Re: Extreamly large Hashtable
- From: Eric Sosman <eric.sosman@xxxxxxx>
- Date: Mon, 09 May 2005 11:48:43 -0400
Boudewijn Dijkstra wrote:
> "Eric Sosman" <eric.sosman@xxxxxxx> schreef in bericht
> news:d5g9sf$9sn$1@xxxxxxxxxxxxxxxxxxxxxxxxxxx
>
>>anthony@xxxxxxxxxxxx wrote:
>>
>>>Has anyone created an extreamly large Hashtable? I need to create a
>>>simple look up table key/value of some information.
>>>
>>>I'm assuming that if it is in memory it will be faster then looking
>>>this value up in a database.
>>>
>>>The problem is I have about 4,000,000 rows of data. Assuming I have
>>>enough memory to hold it, will a hashtable break being that large? Will
>>>it be fast? Each row will only be about 10k in size.
>>
>> Four megarows times ten kilobytes per row equals forty
>>gigabytes. Are you sure you have that much RAM available?
>>If you don't, you'll just trade database I/O for swap I/O.
>
>
> I believe the OP was talking about keeping the hashtable in memory, not the
> entire database.
That's possible; the O.P. has not divulged much about
what he's trying to do. I thought he intended to keep the
whole thing in memory because he specifically mentioned the
row size; if he were intending just to store the keys and
a disk pointer he'd have talked about the key size. Also,
he seemed to have a speed fetish, and speed is incompatible
with I/O ...
>> Note that the 10 KB row size is irrelevant to the table's
>>performance (unless it means that the keys' equals() and
>>hashCode() methods are slow). The table contains only the
>>references to the objects (that's another 7 GB, at a guess),
>>not the objects' data fields.
>
> Four million times 8 bytes (4-byte hashcode, 4-byte index) at a load of 75% is
> still less than 40 MB. Where is your guess based on?

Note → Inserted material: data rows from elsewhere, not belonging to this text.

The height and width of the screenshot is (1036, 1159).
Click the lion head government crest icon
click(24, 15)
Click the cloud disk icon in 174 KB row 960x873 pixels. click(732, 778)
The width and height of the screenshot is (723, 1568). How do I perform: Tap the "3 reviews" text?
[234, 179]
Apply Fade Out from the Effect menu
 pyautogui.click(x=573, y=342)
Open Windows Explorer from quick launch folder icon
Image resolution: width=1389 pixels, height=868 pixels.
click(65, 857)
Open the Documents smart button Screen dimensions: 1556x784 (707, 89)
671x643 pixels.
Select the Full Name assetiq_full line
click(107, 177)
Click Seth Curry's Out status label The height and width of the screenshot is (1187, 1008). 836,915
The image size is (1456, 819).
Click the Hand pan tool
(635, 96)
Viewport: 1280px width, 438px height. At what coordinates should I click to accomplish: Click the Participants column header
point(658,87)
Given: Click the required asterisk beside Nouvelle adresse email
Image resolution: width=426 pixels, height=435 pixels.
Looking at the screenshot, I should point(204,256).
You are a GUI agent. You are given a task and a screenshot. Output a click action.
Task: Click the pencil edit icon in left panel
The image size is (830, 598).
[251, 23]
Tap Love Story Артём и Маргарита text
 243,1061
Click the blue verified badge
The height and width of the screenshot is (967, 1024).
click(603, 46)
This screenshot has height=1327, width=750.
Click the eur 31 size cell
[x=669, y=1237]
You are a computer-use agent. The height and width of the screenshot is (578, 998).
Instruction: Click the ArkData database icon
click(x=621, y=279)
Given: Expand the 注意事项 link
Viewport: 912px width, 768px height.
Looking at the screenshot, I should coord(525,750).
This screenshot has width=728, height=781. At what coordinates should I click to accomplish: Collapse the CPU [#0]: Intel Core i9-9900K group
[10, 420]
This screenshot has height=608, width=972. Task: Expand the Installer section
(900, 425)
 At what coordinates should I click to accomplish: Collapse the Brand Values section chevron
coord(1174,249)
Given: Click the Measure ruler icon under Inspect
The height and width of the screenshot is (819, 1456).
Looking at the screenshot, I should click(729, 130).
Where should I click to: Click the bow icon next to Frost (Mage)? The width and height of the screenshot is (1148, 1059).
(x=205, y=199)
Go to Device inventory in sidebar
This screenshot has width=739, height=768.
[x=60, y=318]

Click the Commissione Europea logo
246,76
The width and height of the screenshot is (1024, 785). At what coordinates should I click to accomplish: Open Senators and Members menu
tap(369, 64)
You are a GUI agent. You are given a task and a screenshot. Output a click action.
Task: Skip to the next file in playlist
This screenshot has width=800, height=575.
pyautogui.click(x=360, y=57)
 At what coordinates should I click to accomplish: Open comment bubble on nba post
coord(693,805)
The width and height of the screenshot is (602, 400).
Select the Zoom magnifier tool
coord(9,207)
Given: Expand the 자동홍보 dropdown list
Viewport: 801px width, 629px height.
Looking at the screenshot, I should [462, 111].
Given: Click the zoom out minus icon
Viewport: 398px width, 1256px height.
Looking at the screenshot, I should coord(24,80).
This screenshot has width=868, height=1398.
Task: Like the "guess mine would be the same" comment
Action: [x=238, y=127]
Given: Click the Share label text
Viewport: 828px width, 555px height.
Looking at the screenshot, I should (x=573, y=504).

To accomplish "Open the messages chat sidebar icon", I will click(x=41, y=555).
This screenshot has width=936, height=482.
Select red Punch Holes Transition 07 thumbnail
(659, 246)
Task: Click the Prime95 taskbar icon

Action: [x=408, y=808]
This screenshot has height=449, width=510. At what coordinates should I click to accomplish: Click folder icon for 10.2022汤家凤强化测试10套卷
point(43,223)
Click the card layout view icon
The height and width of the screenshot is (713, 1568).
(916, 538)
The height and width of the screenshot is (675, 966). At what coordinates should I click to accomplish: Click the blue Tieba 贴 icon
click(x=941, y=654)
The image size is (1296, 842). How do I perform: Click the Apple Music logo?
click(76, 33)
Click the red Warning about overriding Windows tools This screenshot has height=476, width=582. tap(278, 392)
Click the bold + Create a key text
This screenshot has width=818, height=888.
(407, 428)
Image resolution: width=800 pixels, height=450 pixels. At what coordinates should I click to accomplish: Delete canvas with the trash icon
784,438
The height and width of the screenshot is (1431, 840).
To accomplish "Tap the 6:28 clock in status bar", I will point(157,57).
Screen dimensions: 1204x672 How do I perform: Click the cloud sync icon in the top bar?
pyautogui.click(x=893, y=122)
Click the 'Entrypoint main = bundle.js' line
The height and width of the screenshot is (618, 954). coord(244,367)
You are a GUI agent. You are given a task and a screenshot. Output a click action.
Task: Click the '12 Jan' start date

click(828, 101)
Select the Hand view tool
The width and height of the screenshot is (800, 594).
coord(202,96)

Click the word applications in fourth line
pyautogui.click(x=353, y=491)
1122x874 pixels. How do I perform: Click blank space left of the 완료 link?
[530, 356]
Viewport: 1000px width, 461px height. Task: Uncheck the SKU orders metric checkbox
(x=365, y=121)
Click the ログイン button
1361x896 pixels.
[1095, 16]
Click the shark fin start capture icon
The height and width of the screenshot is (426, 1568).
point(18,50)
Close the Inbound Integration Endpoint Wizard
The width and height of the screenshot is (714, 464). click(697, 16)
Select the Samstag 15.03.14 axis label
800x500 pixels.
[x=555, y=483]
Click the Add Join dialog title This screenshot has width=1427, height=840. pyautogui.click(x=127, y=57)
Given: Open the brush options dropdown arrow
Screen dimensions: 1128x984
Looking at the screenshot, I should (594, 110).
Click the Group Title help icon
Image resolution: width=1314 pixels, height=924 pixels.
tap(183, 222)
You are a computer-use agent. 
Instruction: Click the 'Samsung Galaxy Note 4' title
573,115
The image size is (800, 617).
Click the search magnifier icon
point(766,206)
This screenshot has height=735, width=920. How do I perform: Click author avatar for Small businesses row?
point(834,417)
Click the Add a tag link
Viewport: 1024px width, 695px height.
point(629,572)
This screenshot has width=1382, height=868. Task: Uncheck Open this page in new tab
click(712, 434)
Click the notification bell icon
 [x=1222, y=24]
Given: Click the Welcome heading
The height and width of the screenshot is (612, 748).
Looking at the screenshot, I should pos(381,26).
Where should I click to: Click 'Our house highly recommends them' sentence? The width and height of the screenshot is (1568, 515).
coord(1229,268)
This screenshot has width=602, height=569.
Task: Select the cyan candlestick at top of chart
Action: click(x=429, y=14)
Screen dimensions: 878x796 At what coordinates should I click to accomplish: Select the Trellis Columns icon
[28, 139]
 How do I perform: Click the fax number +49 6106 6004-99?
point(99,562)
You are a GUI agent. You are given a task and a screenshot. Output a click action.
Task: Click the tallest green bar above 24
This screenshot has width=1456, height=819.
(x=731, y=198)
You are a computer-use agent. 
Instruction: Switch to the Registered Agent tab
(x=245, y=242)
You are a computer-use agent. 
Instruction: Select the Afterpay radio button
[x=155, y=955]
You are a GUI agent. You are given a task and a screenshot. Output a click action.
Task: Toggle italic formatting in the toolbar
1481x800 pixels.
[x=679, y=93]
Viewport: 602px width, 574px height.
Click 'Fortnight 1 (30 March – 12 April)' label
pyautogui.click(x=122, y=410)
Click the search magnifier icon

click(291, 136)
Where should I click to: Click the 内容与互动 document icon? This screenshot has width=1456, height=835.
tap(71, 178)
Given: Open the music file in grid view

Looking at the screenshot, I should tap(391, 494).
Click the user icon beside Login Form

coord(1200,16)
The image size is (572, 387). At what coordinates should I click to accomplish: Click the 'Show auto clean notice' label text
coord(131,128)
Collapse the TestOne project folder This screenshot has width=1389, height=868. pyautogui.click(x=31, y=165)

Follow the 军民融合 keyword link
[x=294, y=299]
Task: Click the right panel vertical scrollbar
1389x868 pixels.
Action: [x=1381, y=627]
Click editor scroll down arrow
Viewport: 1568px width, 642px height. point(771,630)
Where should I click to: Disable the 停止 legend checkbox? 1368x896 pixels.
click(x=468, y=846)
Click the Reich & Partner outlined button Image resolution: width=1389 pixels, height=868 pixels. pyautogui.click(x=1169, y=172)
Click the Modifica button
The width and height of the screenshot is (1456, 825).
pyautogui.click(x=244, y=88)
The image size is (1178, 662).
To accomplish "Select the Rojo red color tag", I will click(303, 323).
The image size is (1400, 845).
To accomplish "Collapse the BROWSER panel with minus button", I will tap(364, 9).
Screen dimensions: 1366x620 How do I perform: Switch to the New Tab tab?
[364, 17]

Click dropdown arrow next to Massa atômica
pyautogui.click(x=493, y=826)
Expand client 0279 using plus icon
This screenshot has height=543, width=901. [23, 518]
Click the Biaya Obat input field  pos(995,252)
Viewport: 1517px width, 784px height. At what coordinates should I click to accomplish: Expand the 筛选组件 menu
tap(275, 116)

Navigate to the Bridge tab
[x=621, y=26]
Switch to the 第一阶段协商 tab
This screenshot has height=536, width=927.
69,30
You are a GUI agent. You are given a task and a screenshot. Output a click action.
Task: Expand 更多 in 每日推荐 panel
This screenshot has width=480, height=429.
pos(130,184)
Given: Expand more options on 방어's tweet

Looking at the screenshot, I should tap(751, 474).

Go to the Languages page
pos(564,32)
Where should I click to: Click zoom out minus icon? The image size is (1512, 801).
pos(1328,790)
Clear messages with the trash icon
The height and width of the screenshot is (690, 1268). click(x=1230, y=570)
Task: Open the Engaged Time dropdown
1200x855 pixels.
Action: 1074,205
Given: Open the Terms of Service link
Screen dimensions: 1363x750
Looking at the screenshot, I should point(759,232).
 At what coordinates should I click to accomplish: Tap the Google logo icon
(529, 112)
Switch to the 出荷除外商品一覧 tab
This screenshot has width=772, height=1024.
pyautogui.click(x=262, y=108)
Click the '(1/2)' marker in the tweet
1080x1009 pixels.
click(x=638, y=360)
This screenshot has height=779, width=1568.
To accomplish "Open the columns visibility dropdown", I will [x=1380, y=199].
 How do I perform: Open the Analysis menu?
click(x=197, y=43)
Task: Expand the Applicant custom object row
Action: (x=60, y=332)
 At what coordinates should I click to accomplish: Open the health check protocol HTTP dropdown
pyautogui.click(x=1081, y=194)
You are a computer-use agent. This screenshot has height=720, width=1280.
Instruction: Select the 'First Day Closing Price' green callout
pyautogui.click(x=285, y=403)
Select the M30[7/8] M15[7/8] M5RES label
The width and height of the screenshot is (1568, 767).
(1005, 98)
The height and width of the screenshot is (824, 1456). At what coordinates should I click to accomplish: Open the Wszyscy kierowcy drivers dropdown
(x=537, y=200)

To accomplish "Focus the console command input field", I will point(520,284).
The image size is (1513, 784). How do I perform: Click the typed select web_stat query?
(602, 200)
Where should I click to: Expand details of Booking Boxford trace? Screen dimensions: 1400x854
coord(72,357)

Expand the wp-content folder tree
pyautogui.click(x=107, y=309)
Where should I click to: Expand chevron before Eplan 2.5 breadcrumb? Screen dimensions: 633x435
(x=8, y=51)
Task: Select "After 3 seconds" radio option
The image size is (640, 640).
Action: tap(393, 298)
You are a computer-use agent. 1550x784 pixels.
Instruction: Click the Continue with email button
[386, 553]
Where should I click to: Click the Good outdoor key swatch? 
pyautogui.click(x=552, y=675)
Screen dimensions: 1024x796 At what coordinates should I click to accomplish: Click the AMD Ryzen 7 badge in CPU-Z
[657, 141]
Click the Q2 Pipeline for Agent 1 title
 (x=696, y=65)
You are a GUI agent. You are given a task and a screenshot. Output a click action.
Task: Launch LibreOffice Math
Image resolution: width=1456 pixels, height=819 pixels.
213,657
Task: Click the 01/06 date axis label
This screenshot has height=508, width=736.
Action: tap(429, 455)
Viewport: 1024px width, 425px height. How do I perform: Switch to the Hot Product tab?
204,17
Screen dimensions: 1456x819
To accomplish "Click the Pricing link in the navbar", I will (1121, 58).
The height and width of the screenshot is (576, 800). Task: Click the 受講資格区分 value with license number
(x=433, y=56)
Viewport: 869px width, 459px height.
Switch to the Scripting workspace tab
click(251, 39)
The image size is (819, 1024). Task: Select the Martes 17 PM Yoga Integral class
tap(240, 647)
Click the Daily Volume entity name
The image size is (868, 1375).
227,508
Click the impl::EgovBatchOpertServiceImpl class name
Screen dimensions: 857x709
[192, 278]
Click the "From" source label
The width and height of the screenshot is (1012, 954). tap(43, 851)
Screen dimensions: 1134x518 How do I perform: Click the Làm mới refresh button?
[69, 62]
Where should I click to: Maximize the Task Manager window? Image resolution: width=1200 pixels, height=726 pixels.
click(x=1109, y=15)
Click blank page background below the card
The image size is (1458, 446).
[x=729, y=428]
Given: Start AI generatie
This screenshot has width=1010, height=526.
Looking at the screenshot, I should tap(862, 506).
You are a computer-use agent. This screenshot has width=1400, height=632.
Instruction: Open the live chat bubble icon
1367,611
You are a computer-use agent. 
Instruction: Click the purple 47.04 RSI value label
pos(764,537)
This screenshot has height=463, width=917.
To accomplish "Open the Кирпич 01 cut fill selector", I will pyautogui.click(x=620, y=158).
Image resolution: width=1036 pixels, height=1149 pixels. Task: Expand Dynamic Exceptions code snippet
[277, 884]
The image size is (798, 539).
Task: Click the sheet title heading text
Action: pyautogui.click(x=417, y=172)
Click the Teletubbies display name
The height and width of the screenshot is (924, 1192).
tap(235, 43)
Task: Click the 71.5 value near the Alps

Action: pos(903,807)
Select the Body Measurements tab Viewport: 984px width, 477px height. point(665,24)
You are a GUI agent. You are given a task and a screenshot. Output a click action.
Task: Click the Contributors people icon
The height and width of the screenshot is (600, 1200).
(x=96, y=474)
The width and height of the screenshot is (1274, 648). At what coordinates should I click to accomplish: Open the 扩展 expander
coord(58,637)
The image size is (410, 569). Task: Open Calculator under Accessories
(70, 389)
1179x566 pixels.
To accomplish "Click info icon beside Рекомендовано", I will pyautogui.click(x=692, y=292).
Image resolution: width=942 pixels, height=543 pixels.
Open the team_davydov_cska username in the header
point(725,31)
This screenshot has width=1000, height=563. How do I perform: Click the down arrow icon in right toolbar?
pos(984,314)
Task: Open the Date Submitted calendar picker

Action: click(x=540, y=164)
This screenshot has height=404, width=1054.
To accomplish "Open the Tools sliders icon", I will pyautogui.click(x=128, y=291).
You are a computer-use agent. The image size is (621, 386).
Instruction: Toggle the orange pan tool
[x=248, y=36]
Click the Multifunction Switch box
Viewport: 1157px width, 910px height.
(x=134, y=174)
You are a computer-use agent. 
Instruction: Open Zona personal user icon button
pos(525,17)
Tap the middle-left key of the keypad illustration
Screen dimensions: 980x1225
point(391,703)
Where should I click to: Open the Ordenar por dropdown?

I may have guessed wrong; let me try again. The Hashtable
itself contains four million references to Map.Entry objects;
in a 64-bit JVM (on the load-all-the-data assumption) they'll
take eight bytes apiece for 32 MB.
Each Map.Entry object holds references to a key and a value
(sixteen bytes) plus some amount of overhead to express its own
"objectivity" -- I don't know how much that is, but let's assume
it's something like sixteen bytes. That's thirty-two bytes for
each of the four million Map.Entry objects, or 128 MB.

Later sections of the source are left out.